## WORK TO DO
Reproduce each of the following lines verbatim.
===== DATASET
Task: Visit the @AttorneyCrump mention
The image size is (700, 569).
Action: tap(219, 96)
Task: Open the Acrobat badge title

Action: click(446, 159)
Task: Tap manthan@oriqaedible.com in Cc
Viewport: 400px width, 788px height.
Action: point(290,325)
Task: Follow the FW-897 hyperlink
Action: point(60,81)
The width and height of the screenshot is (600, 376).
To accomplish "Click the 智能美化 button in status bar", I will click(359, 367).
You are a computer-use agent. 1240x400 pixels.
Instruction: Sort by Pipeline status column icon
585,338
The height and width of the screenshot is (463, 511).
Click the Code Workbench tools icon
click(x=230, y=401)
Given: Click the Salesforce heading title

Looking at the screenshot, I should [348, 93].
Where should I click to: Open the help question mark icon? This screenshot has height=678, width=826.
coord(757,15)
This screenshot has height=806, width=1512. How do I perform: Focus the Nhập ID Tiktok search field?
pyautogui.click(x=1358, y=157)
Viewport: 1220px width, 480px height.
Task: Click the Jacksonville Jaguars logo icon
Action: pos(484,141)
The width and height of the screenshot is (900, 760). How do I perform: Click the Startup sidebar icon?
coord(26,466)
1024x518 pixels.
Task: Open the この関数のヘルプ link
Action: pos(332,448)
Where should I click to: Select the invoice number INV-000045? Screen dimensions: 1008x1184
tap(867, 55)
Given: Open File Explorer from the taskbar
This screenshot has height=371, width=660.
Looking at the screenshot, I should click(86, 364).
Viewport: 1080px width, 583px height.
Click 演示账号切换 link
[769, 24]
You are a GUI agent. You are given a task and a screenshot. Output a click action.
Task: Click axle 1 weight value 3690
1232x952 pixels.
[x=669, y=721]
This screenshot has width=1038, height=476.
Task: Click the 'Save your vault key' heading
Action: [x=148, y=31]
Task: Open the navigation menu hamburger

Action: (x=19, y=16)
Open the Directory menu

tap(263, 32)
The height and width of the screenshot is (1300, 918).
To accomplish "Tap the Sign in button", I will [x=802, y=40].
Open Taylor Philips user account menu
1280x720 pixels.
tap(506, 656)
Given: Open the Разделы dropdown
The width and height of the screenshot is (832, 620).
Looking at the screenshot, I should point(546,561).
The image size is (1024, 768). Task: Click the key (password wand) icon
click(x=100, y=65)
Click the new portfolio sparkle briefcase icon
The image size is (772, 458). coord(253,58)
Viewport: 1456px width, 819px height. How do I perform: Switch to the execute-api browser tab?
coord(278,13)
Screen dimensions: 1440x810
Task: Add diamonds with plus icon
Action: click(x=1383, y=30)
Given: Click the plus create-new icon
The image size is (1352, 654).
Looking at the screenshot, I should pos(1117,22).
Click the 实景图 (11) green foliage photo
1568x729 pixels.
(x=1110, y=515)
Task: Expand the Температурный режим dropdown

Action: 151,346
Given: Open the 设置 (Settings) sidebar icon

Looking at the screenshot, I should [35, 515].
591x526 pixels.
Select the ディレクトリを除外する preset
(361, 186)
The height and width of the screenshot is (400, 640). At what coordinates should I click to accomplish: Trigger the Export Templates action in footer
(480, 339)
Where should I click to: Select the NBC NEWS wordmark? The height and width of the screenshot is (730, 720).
==========
## FULL ANSWER
Task: Visit the @AttorneyCrump mention
The image size is (700, 569).
Action: tap(219, 96)
Task: Open the Acrobat badge title

Action: click(446, 159)
Task: Tap manthan@oriqaedible.com in Cc
Viewport: 400px width, 788px height.
Action: point(290,325)
Task: Follow the FW-897 hyperlink
Action: point(60,81)
The width and height of the screenshot is (600, 376).
To accomplish "Click the 智能美化 button in status bar", I will click(359, 367).
You are a computer-use agent. 1240x400 pixels.
Instruction: Sort by Pipeline status column icon
585,338
The height and width of the screenshot is (463, 511).
Click the Code Workbench tools icon
click(x=230, y=401)
Given: Click the Salesforce heading title

Looking at the screenshot, I should [348, 93].
Where should I click to: Open the help question mark icon? This screenshot has height=678, width=826.
coord(757,15)
This screenshot has height=806, width=1512. How do I perform: Focus the Nhập ID Tiktok search field?
pyautogui.click(x=1358, y=157)
Viewport: 1220px width, 480px height.
Task: Click the Jacksonville Jaguars logo icon
Action: pos(484,141)
The width and height of the screenshot is (900, 760). How do I perform: Click the Startup sidebar icon?
coord(26,466)
1024x518 pixels.
Task: Open the この関数のヘルプ link
Action: pos(332,448)
Where should I click to: Select the invoice number INV-000045? Screen dimensions: 1008x1184
tap(867, 55)
Given: Open File Explorer from the taskbar
This screenshot has height=371, width=660.
Looking at the screenshot, I should click(86, 364).
Viewport: 1080px width, 583px height.
Click 演示账号切换 link
[769, 24]
You are a GUI agent. You are given a task and a screenshot. Output a click action.
Task: Click axle 1 weight value 3690
1232x952 pixels.
[x=669, y=721]
This screenshot has width=1038, height=476.
Task: Click the 'Save your vault key' heading
Action: [x=148, y=31]
Task: Open the navigation menu hamburger

Action: (x=19, y=16)
Open the Directory menu

tap(263, 32)
The height and width of the screenshot is (1300, 918).
To accomplish "Tap the Sign in button", I will [x=802, y=40].
Open Taylor Philips user account menu
1280x720 pixels.
tap(506, 656)
Given: Open the Разделы dropdown
The width and height of the screenshot is (832, 620).
Looking at the screenshot, I should point(546,561).
The image size is (1024, 768). Task: Click the key (password wand) icon
click(x=100, y=65)
Click the new portfolio sparkle briefcase icon
The image size is (772, 458). coord(253,58)
Viewport: 1456px width, 819px height. How do I perform: Switch to the execute-api browser tab?
coord(278,13)
Screen dimensions: 1440x810
Task: Add diamonds with plus icon
Action: click(x=1383, y=30)
Given: Click the plus create-new icon
The image size is (1352, 654).
Looking at the screenshot, I should pos(1117,22).
Click the 实景图 (11) green foliage photo
1568x729 pixels.
(x=1110, y=515)
Task: Expand the Температурный режим dropdown

Action: 151,346
Given: Open the 设置 (Settings) sidebar icon

Looking at the screenshot, I should [35, 515].
591x526 pixels.
Select the ディレクトリを除外する preset
(361, 186)
The height and width of the screenshot is (400, 640). At what coordinates should I click to accomplish: Trigger the Export Templates action in footer
(480, 339)
Where should I click to: Select the NBC NEWS wordmark? The height and width of the screenshot is (730, 720).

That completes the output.